The City of New York moves to confirm the third separate report of commissioners of appraisal in connection with the condemnation proceedings in the' county of Sullivan for the acquisition of an additional water supply. The right and easement in perpetuity to divert and impound all the waters of the Never sink River at the site of the Never sink Dam subject to certain release flow provisions incorporated in the appointing order of the court by stipulation were acquired in the proceeding.
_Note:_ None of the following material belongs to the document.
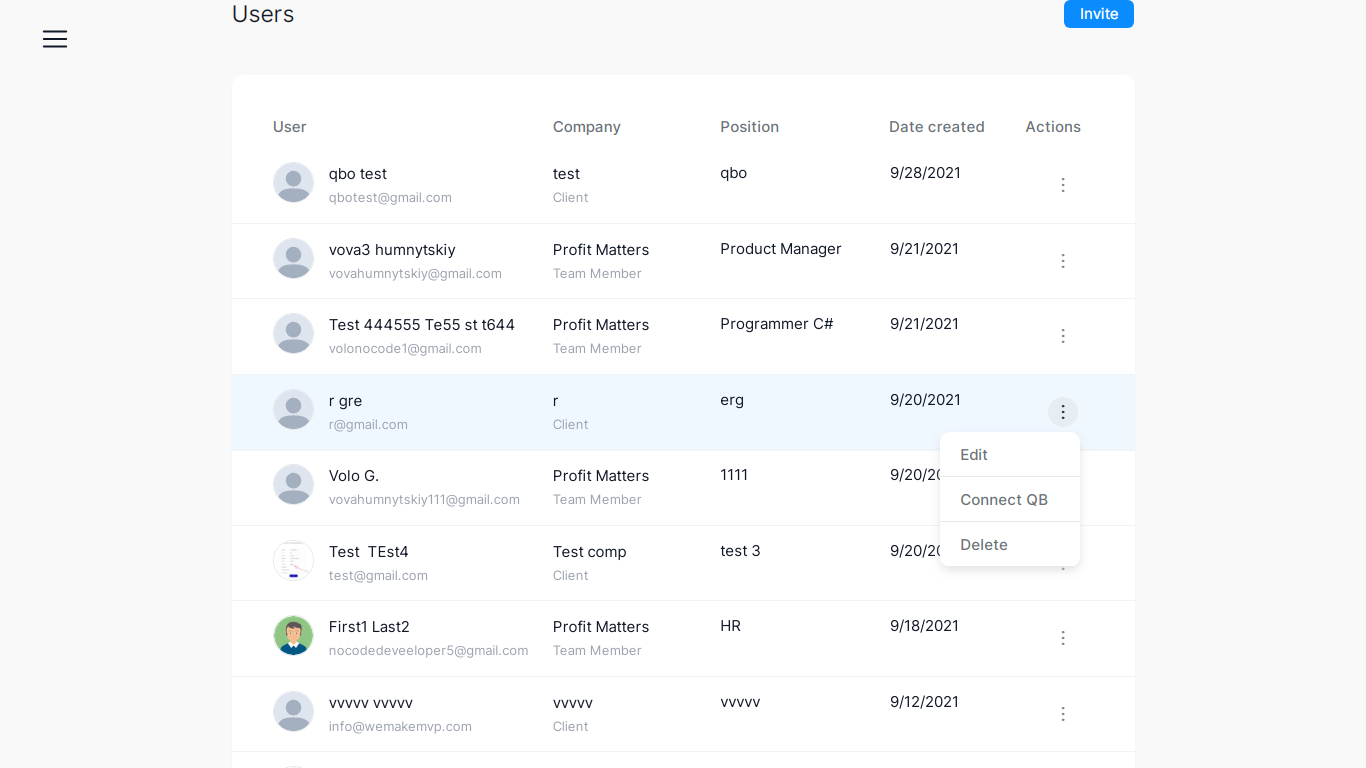Select Edit from the actions menu

pyautogui.click(x=974, y=455)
The claimants Berger, the While-a-Way, Inc., Altman and Charnak who were downstream riparian owners object to the confirmation of the report and cross-move for its rejection upon the grounds that the awards which were made for the damages sustained by them through the diversion were based upon erroneous principles of law and were so shockingly inadequate that the court in good conscience should set them aside. Two of them operated summer hotels and the others maintained summer bungalow colonies on their respective parcels. The compensation which the commissioners directed the city to make to the owners ranged from a high of $8,500 to a low of $4,000.
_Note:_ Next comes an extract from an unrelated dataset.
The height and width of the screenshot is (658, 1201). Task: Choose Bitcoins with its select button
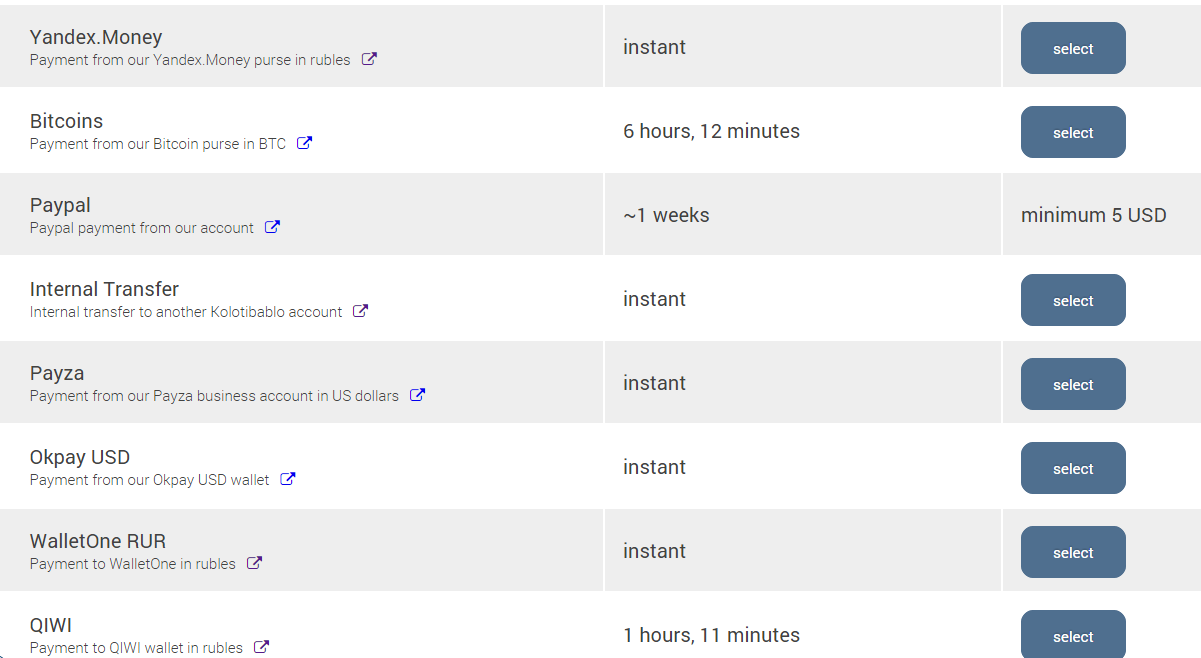[x=1073, y=132]
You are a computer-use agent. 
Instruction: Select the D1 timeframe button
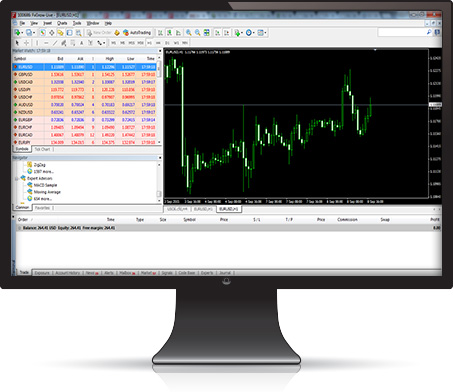[x=167, y=43]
The claimants' basic thesis is that to make them whole after the diversion it would be necessary to construct artificial bathing and swimming pools on their respective premises to replace the natural facilities of like character which the river had provided. They contend that the minimal awards should have been not less than the cost of the construction of such replacement facilities and of their maintenance and operation for a period of five years which a professional engineer sworn in their behalf estimated would require expenditures ranging from a low of $21,770 to a high of $30,690 and that under the extraordinary circumstances which the acquisitions presented the employment of any other compensatory formula did not justly and adequately indemnify them for their losses and was tantamount to the adoption of an erroneous principle of law in fixing their damages.
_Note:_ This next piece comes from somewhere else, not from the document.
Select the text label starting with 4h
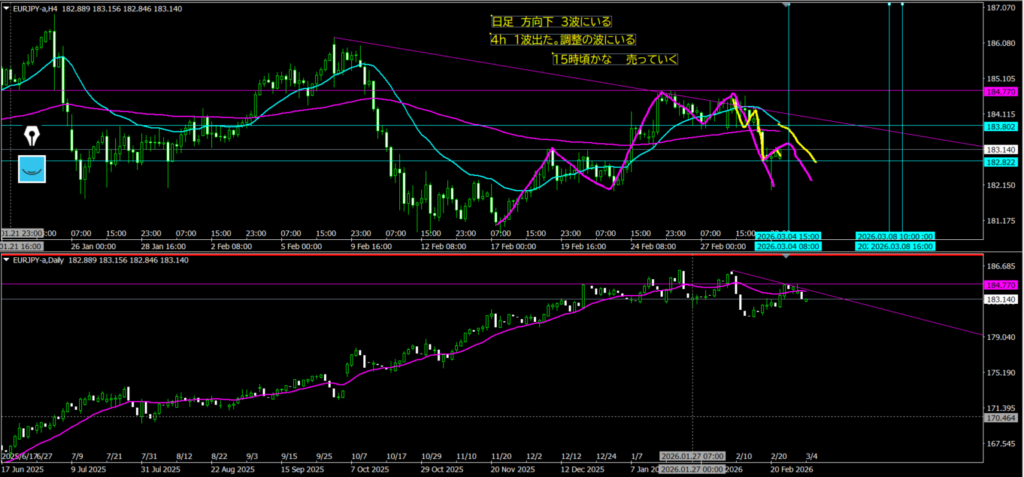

The power of the court to reject and set aside the report of commissioners of appraisal in a condemnation proceeding is confined to narrow limits. Every intendment is in favor of the action, of the commissioners. Awards will not be set aside for inadequacy unless they are so obviously and clearly wrong that they shock the sense of justice of the court or have been reached upon a wrong theory to the prejudice of one of the parties. (Matter of City of New York, 198 N. Y. 84; Matter of City of Rochester [Smith St. Bridge], 234 App. Div. 583; Adirondack Power & Light Corp. v. Evans, 226 App. Div. 490, 493.)
The voluminous record presents questions of fact which it was the duty of the commissioners of appraisal to resolve. They inspected the river, the claimants' properties, the watershed and the general terrain. They had the opportunity of observing the witnesses who expressed the widely divergent opinions. The question of the reasonable necessity for the construction and operation of artificial bathing and swimming facilities to replace such as had existed naturally in the river before the diversion was sharply litigated at the trial. The commissioners were not bound to accept the recommendation of the claimants' witness Levine in that regard under pain of the employment of an erroneous theory in fixing the damages. The court cannot say that their awards were so inadequate as to shock its sense of justice. Nor were they reached upon erroneous principles of law or improper evidence. Under such circumstances within the contemplation of the authorities the reached conclusions of the commissioners should not be overruled and the court's judgment substituted for theirs. (Matter of City of New York [Rockaway Beach], 288 N. Y. 75; Matter of Board of Water Supply, 277 N. Y. 452; Matter of Board of Water Supply, 211 N. Y. 174; South Buffalo Ry. Co. v. Kirkover, 176 N. Y. 301; Matter of Huie, 283 App. Div. 678; Matter of Huie, 282 App. Div. 819; Town of Fallsburgh v. Silverman, 260 App. Div. 532, affd. 286 N. Y. 594; Municipal Housing Authority for City of Yonkers v. Adels, 116 N. Y. S. 2d 707; Adirondack Power & Light Corp. v. Evans, supra; Matter of City of Rochester [Smith St. Bridge], supra.) The petitioners' motion to confirm the report as to the above-named claimants is granted and their cross motion to reject it is denied, without costs.
Settle form of order on notice of three days.